**YOUR GOAL:** Go through the listing beneath and show each line containing the string "will".
+--
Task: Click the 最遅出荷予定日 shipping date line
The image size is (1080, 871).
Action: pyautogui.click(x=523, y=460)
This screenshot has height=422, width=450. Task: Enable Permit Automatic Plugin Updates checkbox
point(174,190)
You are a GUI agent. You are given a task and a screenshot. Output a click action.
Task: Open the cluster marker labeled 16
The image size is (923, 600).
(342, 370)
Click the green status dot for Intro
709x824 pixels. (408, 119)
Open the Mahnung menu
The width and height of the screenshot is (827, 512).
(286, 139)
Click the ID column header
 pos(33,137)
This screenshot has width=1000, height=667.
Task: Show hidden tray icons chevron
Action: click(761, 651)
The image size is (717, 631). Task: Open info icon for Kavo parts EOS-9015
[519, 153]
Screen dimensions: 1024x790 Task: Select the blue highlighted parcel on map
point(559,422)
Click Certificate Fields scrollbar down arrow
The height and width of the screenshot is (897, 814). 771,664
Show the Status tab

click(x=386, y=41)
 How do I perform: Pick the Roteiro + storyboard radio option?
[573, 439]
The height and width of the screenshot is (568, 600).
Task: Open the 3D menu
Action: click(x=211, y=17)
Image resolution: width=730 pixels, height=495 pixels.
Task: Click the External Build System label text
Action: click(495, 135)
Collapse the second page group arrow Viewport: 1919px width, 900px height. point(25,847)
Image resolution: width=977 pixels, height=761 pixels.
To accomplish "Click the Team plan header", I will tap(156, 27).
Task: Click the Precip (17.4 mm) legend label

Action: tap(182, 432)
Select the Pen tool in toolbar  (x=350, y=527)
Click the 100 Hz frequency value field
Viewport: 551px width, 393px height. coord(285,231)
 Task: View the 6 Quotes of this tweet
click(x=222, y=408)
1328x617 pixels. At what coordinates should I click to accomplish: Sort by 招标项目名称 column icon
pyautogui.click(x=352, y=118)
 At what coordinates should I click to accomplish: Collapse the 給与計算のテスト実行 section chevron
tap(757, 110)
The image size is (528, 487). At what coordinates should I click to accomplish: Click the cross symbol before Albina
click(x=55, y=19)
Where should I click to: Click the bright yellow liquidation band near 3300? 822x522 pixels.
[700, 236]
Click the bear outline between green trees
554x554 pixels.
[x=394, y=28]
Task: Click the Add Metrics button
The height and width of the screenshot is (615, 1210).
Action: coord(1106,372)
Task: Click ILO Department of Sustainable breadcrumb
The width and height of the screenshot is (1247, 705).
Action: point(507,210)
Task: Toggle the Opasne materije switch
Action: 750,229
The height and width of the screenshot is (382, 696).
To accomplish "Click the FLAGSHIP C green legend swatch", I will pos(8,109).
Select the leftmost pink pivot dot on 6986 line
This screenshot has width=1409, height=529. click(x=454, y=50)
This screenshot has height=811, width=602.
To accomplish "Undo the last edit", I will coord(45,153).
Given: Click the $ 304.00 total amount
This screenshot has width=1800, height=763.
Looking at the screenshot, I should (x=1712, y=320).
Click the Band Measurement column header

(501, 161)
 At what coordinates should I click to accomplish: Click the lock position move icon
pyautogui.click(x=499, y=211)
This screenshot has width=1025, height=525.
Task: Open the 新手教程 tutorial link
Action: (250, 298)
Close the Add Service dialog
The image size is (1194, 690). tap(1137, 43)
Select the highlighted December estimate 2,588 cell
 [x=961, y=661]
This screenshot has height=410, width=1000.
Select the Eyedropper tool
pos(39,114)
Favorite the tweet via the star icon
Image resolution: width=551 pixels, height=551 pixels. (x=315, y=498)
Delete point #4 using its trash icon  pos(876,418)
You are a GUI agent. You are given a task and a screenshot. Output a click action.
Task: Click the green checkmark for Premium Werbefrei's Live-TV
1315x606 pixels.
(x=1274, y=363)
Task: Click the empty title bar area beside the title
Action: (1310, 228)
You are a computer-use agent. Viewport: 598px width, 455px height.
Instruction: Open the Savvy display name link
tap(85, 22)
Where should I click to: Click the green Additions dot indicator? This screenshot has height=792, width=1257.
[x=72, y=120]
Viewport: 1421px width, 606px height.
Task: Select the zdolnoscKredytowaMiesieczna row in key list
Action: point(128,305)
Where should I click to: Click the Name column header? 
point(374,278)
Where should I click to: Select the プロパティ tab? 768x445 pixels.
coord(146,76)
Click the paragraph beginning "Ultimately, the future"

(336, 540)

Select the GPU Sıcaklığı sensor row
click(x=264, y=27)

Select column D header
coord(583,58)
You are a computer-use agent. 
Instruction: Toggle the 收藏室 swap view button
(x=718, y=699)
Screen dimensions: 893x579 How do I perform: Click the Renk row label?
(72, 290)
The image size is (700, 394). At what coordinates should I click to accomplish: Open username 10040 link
+--
**PROBLEM SOLUTION:**
To accomplish "Click the Team plan header", I will tap(156, 27).
To accomplish "Click the FLAGSHIP C green legend swatch", I will pos(8,109).
To accomplish "Undo the last edit", I will coord(45,153).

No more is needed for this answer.